We welcome the Aug. 23 Amnesty International report taking Israel to task for massively targeting Lebanon’s civilian infrastructure. But there is an ominous Achilles’ heel to Amnesty’s arguments. Contrasting Israel’s actions to the “lawful targeting of military objectives” implicitly loans legitimacy to the concept of “collateral damage.” In 1977, following the outcry over US carpet-bombing of Vietnam, Protocol II was added to the Geneva Conventions, with Part IV stating: “The civilian population…shall enjoy general protection against the dangers arising from military operations… The civilian population as such…shall not be the object of attack.” The concept of “collateral damage” has served as a loophole to permit the targeting of the civilian population merely de facto rather than de jure—as the Pentagon’s “Shock and Awe” plans for Iraq made nearly explicitly clear. In the actual event, the “Shock and Awe” plans were considerably scaled down due concerns about its “political consequences.” This is evidence that protest is effective—it saves lives, at least sometimes, even if it falls short of its aims of stopping military aggression completely. But we should be wary of allowing the aggressors to set the terms of the debate.
Evidence indicates deliberate destruction of civilian infrastructure
Amnesty International today published findings that point to an Israeli policy of deliberate destruction of Lebanese civilian infrastructure, which included war crimes, during the recent conflict.
The organization’s latest publication shows how Israel’s destruction of thousands of homes, and strikes on numerous bridges and roads as well as water and fuel storage plants, was an integral part of Israel’s military strategy in Lebanon, rather than “collateral damage” resulting from the lawful targeting of military objectives.
The report reinforces the case for an urgent, comprehensive and independent UN inquiry into grave violations of international humanitarian law committed by both Hizbullah and Israel during their month-long conflict.
“Israel’s assertion that the attacks on the infrastructure were lawful is manifestly wrong. Many of the violations identified in our report are war crimes, including indiscriminate and disproportionate attacks. The evidence strongly suggests that the extensive destruction of power and water plants, as well as the transport infrastructure vital for food and other humanitarian relief, was deliberate and an integral part of a military strategy,” said Kate Gilmore, Executive Deputy Secretary General of Amnesty International.
The Israeli government has argued that they were targeting Hizbullah positions and support facilities and that other damage done to civilian infrastructure was a result of Hizbullah using the civilian population as a “human shield”.
“The pattern, scope and scale of the attacks makes Israel’s claim that this was ‘collateral damage’, simply not credible,” said Kate Gilmore, Executive Deputy Secretary General of Amnesty International.
“Civilian victims on both sides of this conflict deserve justice.

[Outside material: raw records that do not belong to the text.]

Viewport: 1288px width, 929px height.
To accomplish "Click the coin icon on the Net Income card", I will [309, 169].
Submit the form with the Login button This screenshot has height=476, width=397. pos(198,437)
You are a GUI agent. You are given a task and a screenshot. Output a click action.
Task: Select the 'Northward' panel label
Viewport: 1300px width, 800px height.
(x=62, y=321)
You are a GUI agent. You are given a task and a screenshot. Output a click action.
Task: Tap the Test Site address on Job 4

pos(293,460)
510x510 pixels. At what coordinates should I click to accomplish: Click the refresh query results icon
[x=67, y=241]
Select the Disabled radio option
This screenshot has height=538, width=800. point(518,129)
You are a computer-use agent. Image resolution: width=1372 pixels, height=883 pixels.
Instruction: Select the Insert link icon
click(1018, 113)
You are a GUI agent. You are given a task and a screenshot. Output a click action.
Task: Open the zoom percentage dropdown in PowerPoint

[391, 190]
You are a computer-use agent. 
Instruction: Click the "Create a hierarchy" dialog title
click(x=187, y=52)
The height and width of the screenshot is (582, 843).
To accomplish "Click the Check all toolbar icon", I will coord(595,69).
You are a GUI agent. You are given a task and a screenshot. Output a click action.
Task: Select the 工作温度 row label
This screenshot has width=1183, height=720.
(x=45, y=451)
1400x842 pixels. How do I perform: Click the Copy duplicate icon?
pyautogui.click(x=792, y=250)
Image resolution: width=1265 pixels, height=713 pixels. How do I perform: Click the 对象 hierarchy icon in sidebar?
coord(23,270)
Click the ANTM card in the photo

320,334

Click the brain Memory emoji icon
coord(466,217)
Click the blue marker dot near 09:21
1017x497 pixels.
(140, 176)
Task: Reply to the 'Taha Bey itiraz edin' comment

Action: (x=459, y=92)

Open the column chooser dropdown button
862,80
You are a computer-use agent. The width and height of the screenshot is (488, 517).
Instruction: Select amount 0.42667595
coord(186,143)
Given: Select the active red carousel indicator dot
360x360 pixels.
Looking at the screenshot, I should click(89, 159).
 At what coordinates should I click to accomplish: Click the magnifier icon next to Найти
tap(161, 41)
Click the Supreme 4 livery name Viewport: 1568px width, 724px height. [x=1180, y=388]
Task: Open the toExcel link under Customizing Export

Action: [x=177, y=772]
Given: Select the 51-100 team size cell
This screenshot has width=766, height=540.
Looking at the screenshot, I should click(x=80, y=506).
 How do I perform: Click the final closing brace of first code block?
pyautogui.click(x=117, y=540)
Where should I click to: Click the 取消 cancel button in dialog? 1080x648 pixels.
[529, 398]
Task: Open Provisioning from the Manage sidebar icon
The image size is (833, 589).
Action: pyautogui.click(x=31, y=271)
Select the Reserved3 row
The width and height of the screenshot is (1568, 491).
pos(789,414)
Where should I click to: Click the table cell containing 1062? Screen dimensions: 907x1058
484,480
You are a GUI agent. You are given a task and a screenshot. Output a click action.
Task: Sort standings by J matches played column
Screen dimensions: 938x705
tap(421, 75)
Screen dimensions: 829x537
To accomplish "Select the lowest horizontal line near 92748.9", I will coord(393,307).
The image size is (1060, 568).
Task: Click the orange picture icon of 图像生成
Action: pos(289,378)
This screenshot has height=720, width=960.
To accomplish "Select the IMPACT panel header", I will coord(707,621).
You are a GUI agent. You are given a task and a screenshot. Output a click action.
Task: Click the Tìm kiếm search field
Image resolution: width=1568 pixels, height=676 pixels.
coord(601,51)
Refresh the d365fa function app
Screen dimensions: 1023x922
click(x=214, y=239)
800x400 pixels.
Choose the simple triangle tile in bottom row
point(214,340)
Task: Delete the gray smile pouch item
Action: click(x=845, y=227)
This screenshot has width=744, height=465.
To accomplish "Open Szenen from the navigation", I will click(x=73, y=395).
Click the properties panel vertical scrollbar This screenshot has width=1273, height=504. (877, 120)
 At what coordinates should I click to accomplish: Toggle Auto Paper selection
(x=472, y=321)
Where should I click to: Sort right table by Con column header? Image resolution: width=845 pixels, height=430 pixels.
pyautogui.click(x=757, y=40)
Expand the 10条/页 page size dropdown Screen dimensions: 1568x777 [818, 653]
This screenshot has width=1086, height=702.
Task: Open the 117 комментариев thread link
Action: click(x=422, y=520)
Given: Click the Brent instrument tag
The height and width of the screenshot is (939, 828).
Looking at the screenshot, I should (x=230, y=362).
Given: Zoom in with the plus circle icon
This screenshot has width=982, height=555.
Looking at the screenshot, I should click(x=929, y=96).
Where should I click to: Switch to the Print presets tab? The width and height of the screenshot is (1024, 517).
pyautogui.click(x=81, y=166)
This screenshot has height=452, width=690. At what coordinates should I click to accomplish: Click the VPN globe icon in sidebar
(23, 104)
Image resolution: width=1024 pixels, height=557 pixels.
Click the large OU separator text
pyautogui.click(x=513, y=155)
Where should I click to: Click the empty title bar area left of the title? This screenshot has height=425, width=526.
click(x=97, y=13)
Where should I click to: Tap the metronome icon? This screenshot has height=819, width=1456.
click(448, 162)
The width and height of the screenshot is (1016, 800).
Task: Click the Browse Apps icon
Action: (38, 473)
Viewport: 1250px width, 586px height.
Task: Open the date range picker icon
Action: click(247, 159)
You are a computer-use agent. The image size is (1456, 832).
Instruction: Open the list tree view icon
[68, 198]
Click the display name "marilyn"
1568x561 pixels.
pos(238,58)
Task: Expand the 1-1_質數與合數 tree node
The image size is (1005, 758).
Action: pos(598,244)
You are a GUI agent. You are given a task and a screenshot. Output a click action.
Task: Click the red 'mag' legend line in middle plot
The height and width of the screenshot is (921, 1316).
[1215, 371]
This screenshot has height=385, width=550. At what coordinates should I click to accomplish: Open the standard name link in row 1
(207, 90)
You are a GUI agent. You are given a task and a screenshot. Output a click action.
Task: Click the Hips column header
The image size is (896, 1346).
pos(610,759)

The serious nature of violations committed makes an investigation into the conduct of both parties urgent. There must be accountability for the perpetrators of war crimes and reparation for the victims.”
The report, Deliberate destruction or ‘collateral damage’? Israeli attacks against civilian infrastructure, is based on first-hand information gathered by recent Amnesty International research missions to Lebanon and Israel, including interviews with dozens of victims, officials from the UN, Israeli Defence Force (IDF) and Lebanese government, as well as official statements and press reports.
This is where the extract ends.